La fête de Noël, telle qu’elle apparaît dans les pratiques sociales, représente une étroite combinaison du mystère, de la légende et du merveilleux. Nulle autre fête ne donne lieu à un imaginaire aussi développé. Nulle ne témoigne d’une imbrication aussi subtile des plans et des thèmes. Le souvenir, la fiction, la féerie y semblent inextricablement mêlés. C’est cet enchevêtrement qui fait question pour la communauté chrétienne et l’interroge sur la rectitude de sa célébration.

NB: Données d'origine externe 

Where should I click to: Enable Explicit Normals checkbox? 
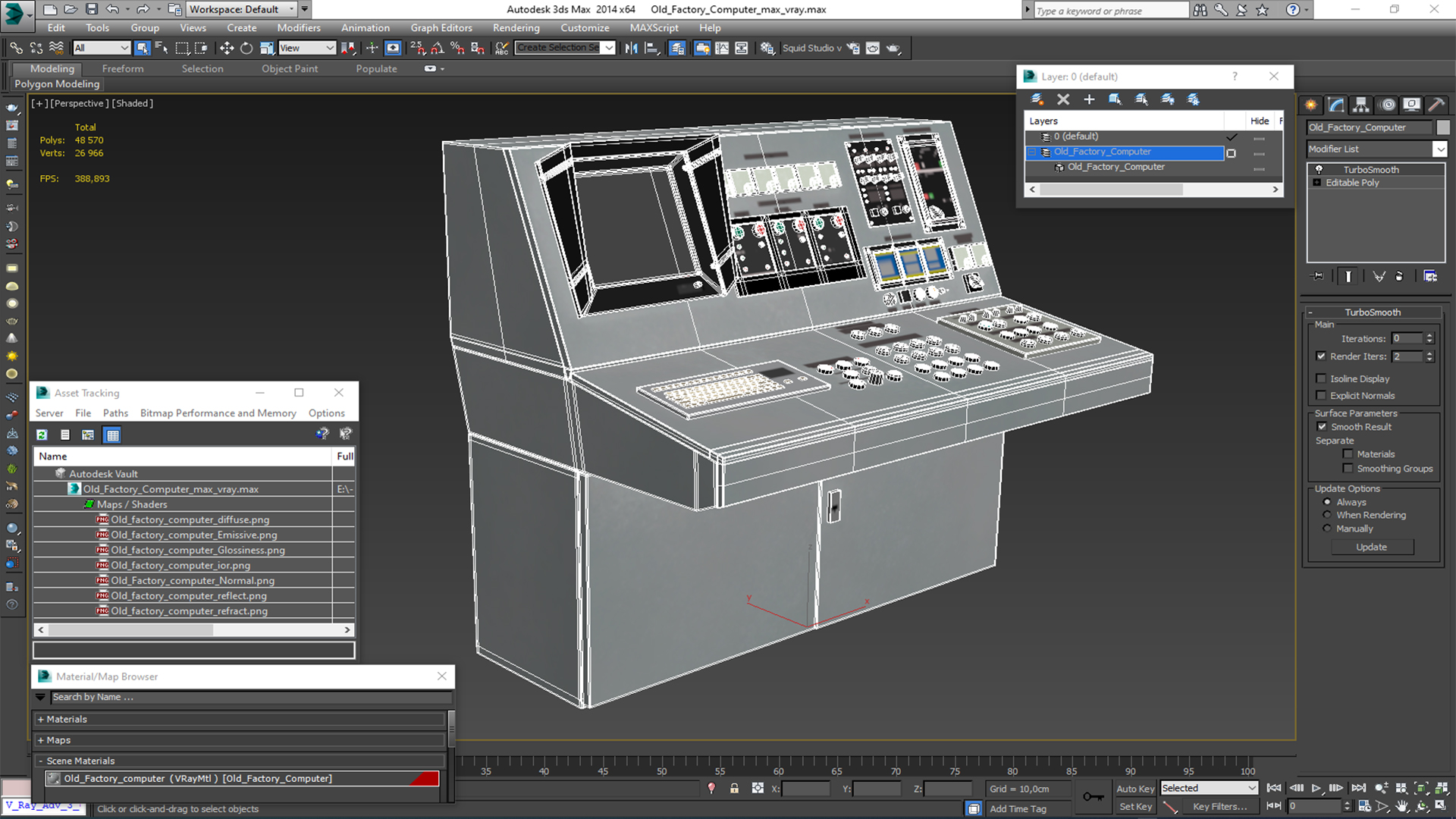[x=1322, y=395]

Une réflexion sur la célébration de Noël ne saurait négliger l’apport de l’analyse sociologique. En ce domaine, l’intérêt de l’enquête que F.A. Isambert  a consacrée aux fêtes de fin d’année mérite d’être souligné : cette brève note n’a d’autre but que de marquer la richesse de cette interprétation du Noël vécu, en reprenant quelques-uns des thèmes majeurs de cette recherche.

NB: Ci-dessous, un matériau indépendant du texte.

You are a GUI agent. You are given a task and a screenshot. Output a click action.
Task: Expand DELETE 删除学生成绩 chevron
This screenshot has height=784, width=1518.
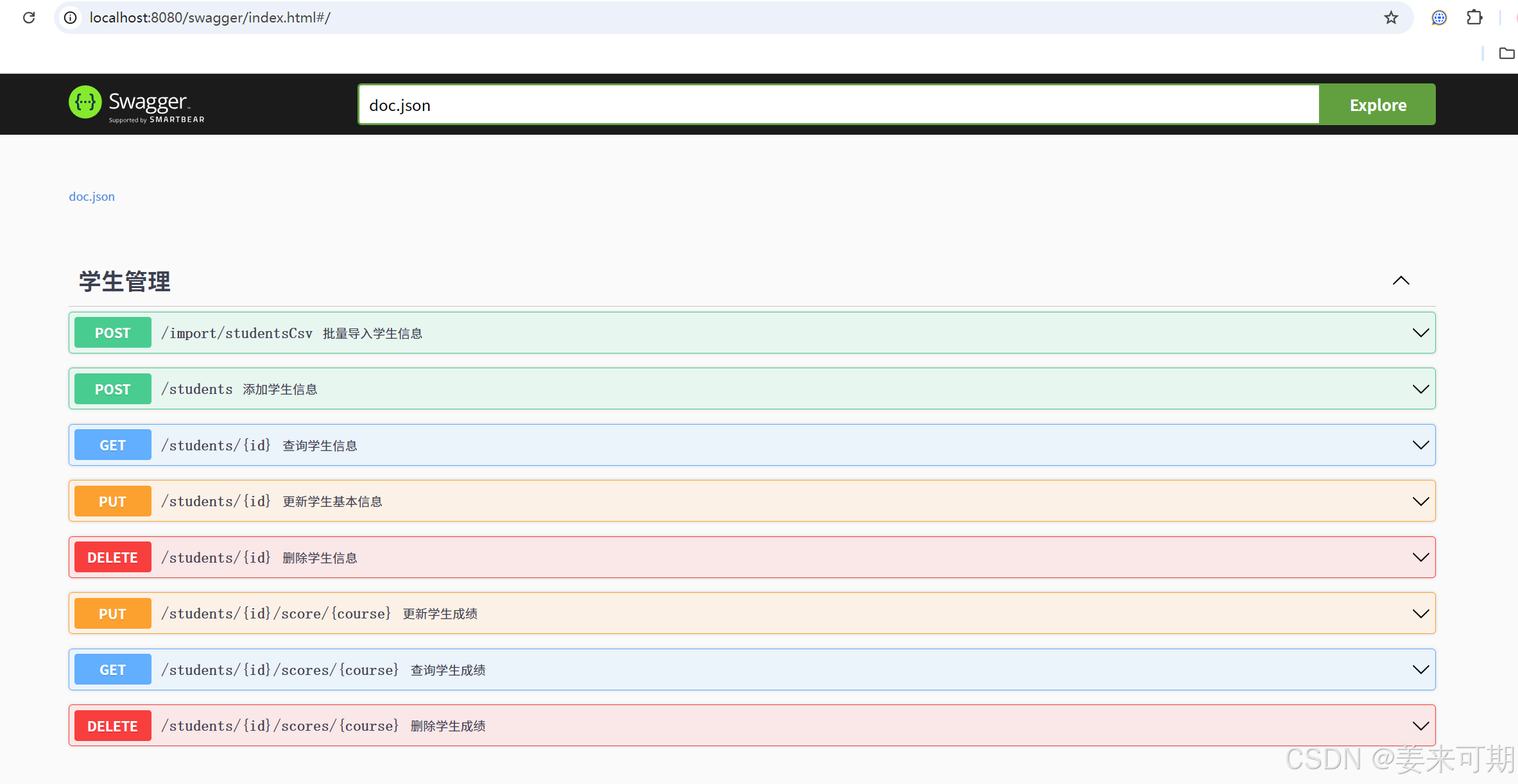[1420, 726]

Noël et Nouvel An : deux fêtes complémentaires ?

Le calendrier rapproche Noël et le jour de l’an, « fêtes à la fois antithétiques et jumelles ». Le Nouvel An ne serait-il qu’un doublet profane de Noël, un écho appauvri, parce que privé de toute l’enveloppe mythique qui auréole la fête religieuse ? Au plan des comportements, les deux fêtes paraissent en écho (même importance de la veillée, du repas, parallélisme des cadeaux et des étrennes, etc.) mais, au plan des représentations, elles s’opposent comme un jeu de miroirs : à l’intériorité toute familiale de Noël, centrée sur l’enfant, répond l’exubérance extravertie du Nouvel An, fête d’adultes vécue entre amis, scellant un renouvellement des relations sociales. Plus encore que cette symétrie inversée, ce qui articule les deux fêtes, c’est une certaine manière de rythmer un passage en un cérémonial de transition. Tout se passe en effet dans le calendrier français, et la culture qu’il traduit, comme si à chaque fête religieuse devait correspondre une fête profane, et comme si la profusion de la fête ne pouvait se vivre que dans ce fractionnement de la festivité. Au resserrement domestique et à l’intériorisation de Noël fait pendant l’extériorisation bruyante du Nouvel An, qui n’est pas sans rapport avec une certaine conjuration de l’angoisse, liée à la fuite du temps et à l’inconnu de l’avenir. Les deux fêtes scandent ainsi la continuité/discontinuité du temps au travers du schéma fin/recommencement. Ce n’est pas seulement que face à la rupture du calendrier, la continuité de la vie familiale et des liens sociaux est réaffirmée symboliquement. C’est aussi que le contraste de Noël – suspension du quotidien, retour sur soi-même -et du Nouvel An – sortie vers les autres, renforcement des liens sociaux – dessine en lui-même un schéma dynamique homologue à la succession fin/ recommencement.

Tous impliqués

L’un des paradoxes qui caractérise ces fêtes, c’est qu’elles s’affichent publiquement pour se passer en privée . « Chacun » est le sujet de la fête : ni l’individu, ni la collectivité dans son ensemble, mais chacun qui, dans l’intimité de la fête familiale, se sait participant d’une fête commune à toute société, voire de toute l’humanité. C’est la famille qui est le lieu privilégié, le « sujet médullaire » de la célébration. L’enfant va, pour la fête de Noël, y tenir une place singulière. La symbolique de la Nativité y incline ; le rituel de la fête domestique se déroulera, de manière privilégiée, au travers d’un rapport adultes/enfants.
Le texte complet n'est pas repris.